One of Steven Pressley’s major failings at Coventry City thus far has been his inability to recruit the right players either due to their lack of quality or having the right attitude. Only Andy Webster of the 18 permanent and loan signings that he made actually improved the team for the better. However his time at Falkirk has showed that he bring in and replace players over a period of a few seasons, for example he brought in Farid El Alagui from amateur French football before losing him to Brentford and replacing him with Lyle Taylor from Bournemouth’s reserve team who scored 29 goals in his single season at Falkirk. It’s clear to me that he has lacked support from other areas of the club and has had to operate in the transfer market as a lone figure, hopefully with the modernisation of the club’s scouting department and having the grace period of a full summer will allow him to correct the errors he’s made.

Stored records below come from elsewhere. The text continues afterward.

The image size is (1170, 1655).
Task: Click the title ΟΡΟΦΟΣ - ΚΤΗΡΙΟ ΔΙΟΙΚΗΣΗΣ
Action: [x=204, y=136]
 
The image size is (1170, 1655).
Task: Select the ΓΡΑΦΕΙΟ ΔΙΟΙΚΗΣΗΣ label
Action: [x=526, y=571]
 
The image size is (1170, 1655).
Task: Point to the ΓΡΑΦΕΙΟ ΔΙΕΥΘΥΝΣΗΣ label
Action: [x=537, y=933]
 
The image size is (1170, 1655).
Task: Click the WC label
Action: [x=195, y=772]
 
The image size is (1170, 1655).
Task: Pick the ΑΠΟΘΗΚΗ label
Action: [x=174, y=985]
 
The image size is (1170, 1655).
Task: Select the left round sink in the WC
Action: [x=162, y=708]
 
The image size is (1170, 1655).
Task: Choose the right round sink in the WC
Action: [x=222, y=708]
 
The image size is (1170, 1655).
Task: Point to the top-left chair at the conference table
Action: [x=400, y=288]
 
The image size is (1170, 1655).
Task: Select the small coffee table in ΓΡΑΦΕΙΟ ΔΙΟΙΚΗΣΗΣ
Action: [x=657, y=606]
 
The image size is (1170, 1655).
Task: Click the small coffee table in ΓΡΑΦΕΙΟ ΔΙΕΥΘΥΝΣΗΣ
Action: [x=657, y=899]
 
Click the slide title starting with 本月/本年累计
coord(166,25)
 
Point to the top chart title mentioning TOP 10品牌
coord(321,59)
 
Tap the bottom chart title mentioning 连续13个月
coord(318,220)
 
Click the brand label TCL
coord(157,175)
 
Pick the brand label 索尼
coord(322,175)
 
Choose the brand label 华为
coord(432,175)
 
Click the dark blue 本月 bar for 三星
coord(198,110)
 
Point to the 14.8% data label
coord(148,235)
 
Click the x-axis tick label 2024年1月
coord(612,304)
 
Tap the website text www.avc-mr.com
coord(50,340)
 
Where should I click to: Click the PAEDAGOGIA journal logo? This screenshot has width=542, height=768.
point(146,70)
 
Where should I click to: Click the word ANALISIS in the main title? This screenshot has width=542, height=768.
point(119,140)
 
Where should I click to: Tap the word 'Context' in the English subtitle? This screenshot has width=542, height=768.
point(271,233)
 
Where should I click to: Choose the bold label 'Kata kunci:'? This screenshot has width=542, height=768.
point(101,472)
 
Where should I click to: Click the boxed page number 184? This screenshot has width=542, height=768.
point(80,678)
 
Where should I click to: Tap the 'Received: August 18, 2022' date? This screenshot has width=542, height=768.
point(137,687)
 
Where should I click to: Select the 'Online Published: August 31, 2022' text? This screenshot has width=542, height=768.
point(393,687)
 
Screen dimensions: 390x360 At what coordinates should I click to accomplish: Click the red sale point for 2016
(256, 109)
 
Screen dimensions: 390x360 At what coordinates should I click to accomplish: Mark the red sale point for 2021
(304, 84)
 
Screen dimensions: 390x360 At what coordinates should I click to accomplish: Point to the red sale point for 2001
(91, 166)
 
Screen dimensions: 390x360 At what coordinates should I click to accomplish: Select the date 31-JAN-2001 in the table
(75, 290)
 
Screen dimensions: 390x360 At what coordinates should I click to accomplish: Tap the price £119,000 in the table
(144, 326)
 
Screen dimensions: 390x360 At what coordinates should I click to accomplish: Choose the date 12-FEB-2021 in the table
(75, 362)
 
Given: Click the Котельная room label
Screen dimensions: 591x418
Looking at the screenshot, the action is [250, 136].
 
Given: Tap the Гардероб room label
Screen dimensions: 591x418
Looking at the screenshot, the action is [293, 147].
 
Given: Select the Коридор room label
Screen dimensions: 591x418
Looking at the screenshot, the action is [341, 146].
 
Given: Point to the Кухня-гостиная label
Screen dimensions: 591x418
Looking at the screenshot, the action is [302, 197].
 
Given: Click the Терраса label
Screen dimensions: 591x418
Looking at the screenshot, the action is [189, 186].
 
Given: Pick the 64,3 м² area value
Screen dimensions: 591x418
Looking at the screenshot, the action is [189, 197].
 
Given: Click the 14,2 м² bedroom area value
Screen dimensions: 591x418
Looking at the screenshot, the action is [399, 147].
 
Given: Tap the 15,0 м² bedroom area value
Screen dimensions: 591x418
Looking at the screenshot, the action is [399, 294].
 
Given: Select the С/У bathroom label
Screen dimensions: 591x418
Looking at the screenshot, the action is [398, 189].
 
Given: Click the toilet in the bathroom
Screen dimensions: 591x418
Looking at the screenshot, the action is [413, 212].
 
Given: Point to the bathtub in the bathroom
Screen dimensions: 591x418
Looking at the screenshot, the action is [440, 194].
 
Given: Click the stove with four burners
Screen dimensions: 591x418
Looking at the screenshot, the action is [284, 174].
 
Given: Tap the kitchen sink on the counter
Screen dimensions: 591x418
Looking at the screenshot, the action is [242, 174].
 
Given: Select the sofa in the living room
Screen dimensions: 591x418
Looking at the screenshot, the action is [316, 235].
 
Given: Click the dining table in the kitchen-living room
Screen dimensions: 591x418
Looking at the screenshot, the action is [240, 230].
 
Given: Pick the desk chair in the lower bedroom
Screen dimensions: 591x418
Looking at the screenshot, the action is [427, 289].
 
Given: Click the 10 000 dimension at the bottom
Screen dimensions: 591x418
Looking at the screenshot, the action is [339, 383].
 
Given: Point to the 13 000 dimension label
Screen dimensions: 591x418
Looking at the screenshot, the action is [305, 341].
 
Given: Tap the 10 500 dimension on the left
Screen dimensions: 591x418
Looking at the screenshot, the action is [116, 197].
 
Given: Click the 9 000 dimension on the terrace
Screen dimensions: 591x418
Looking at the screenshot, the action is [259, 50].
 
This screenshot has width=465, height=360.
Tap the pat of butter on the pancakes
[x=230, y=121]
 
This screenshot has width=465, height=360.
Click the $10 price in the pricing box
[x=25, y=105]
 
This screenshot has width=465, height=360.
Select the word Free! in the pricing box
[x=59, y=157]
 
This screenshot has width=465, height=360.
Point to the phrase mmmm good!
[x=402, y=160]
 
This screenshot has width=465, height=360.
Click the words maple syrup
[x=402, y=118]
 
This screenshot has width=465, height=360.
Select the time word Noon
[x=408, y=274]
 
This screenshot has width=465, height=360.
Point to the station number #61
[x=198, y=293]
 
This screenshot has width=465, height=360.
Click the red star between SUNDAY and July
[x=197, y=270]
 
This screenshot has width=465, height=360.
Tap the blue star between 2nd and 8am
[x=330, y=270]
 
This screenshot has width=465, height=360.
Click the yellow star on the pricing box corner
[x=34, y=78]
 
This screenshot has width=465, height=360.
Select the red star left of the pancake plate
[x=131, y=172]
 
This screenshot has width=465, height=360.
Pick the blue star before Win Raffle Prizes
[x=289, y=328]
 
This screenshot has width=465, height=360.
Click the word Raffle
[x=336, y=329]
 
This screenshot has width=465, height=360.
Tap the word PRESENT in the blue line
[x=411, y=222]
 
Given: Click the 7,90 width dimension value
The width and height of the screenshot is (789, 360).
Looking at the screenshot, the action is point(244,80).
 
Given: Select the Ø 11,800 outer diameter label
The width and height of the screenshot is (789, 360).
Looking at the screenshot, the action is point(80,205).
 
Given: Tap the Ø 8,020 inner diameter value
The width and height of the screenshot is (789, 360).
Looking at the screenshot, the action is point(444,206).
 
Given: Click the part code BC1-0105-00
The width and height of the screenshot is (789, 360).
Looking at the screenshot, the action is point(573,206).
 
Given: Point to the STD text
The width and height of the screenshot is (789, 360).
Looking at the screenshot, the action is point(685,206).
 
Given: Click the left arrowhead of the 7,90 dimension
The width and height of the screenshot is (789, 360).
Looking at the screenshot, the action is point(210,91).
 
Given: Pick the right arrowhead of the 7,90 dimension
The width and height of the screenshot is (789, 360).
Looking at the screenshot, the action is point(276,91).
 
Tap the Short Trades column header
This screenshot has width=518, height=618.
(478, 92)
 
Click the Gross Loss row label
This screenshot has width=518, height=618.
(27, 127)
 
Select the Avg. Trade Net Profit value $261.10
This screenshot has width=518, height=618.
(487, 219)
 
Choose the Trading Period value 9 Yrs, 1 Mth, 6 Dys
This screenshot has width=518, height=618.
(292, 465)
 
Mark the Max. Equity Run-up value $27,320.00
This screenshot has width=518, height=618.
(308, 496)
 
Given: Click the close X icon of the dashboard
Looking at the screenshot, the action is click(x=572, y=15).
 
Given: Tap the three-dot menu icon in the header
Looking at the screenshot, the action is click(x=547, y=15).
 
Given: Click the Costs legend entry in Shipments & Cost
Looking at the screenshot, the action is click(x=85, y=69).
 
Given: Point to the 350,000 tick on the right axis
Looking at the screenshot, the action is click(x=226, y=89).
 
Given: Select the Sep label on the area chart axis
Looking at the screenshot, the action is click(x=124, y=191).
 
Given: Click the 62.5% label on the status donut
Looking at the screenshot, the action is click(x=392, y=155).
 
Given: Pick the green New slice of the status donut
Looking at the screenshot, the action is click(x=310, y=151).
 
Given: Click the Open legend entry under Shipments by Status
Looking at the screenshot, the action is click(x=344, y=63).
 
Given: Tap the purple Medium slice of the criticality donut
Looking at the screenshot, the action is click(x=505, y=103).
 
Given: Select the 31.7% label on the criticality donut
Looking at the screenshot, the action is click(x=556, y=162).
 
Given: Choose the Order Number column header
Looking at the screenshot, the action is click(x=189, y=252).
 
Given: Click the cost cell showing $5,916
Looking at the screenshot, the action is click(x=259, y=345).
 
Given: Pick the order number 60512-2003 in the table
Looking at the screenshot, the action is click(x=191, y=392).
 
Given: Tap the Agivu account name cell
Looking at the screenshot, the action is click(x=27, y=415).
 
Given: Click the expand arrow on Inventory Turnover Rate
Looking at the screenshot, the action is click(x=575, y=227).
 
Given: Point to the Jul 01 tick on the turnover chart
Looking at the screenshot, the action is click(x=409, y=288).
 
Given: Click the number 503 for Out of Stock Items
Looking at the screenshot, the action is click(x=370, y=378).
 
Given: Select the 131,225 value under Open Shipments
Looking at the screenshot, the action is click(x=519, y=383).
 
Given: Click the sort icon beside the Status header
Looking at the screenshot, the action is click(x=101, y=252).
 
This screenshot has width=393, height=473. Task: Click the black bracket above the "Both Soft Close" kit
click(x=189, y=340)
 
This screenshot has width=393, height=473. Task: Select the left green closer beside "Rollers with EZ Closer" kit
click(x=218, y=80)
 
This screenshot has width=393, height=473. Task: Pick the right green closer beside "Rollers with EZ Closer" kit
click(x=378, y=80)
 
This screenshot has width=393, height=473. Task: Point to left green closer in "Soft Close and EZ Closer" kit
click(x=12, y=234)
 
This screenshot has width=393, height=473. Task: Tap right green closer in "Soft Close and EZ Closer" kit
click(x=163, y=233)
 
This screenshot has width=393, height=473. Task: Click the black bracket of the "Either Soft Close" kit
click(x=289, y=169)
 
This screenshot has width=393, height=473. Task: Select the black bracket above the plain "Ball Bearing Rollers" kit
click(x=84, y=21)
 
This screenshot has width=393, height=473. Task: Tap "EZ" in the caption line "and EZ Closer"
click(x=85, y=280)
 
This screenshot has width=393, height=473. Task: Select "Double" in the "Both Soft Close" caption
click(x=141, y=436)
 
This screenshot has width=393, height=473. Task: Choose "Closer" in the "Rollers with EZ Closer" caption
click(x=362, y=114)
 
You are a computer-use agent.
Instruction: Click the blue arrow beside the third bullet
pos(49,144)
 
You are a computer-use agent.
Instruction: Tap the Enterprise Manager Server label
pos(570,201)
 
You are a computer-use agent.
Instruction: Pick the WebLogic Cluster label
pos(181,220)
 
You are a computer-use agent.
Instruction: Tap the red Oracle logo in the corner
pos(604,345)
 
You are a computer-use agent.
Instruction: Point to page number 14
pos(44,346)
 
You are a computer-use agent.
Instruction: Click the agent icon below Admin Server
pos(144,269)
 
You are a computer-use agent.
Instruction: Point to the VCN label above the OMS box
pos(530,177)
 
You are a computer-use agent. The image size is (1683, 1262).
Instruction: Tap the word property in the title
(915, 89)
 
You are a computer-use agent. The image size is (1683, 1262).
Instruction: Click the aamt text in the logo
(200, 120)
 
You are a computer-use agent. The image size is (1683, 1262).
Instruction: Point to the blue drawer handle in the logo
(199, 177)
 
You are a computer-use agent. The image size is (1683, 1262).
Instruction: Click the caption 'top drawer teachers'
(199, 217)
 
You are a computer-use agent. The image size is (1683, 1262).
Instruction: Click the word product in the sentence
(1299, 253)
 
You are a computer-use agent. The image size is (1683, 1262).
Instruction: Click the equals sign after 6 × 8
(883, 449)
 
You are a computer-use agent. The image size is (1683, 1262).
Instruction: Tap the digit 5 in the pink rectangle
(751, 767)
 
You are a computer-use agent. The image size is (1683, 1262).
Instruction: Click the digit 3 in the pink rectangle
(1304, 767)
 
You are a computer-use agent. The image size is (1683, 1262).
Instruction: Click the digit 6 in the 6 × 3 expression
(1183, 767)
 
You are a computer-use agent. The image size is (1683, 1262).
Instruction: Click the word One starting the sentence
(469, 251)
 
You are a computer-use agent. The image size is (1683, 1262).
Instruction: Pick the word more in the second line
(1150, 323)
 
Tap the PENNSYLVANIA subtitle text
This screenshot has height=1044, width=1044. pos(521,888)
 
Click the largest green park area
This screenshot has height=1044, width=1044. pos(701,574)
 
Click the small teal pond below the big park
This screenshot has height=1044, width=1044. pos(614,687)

The main cause for optimism for next season is that Steven Pressley remains manager of the football club. Given the restrictions he had to operate under the previous summer, he proved all his doubters wrong in forming a sensational team for the opening months of the season. Very few Coventry City managers have attempted to win games with pro-active tactics based around dominating possession, largely we’ve had to make do with pragmatists who relied on the quality of individual players to see them through. Whilst that final argument can be thrown back at Pressley and the team’s reliance on Leon Clarke, his style has improved players like Jordan Clarke, John Fleck and Callum Wilson turning them from back-up players into some of the best players in the division.
The point of this article was an attempt to preview what is in store for Coventry City over the coming summer. The over-riding feeling is that this will be another summer of pain with the club’s star players leaving for a fraction of their true value and the future of the club being decided in court rather than on the pitch. There is though the nucleus of what could be a memorable Sky Blues team is there at the club, it just needs the infrastructure, support and investment to make it a success. My hope is that this will be the final summer of turmoil at the club for a while.
In my first game as a Coventry City supporter I saw players such as Robbie Keane, Magnus Hedman and Gary McAllister tear Watford to shreds in the Premier League. Ever since I have watched the club being torn apart in ways that no supporter could possibly imagine. My opinion is that the club should either realise that lower mid-table in League One is unacceptable for Coventry City or it should find the bottoming out point as soon as possible. Various regimes at the club have been desperate to either prolong the date of the true surgery required to get the club back on its feet or have been surviving just for the sake of surviving. We are getting to the point now where things staying the same at the club will finally be the death of it.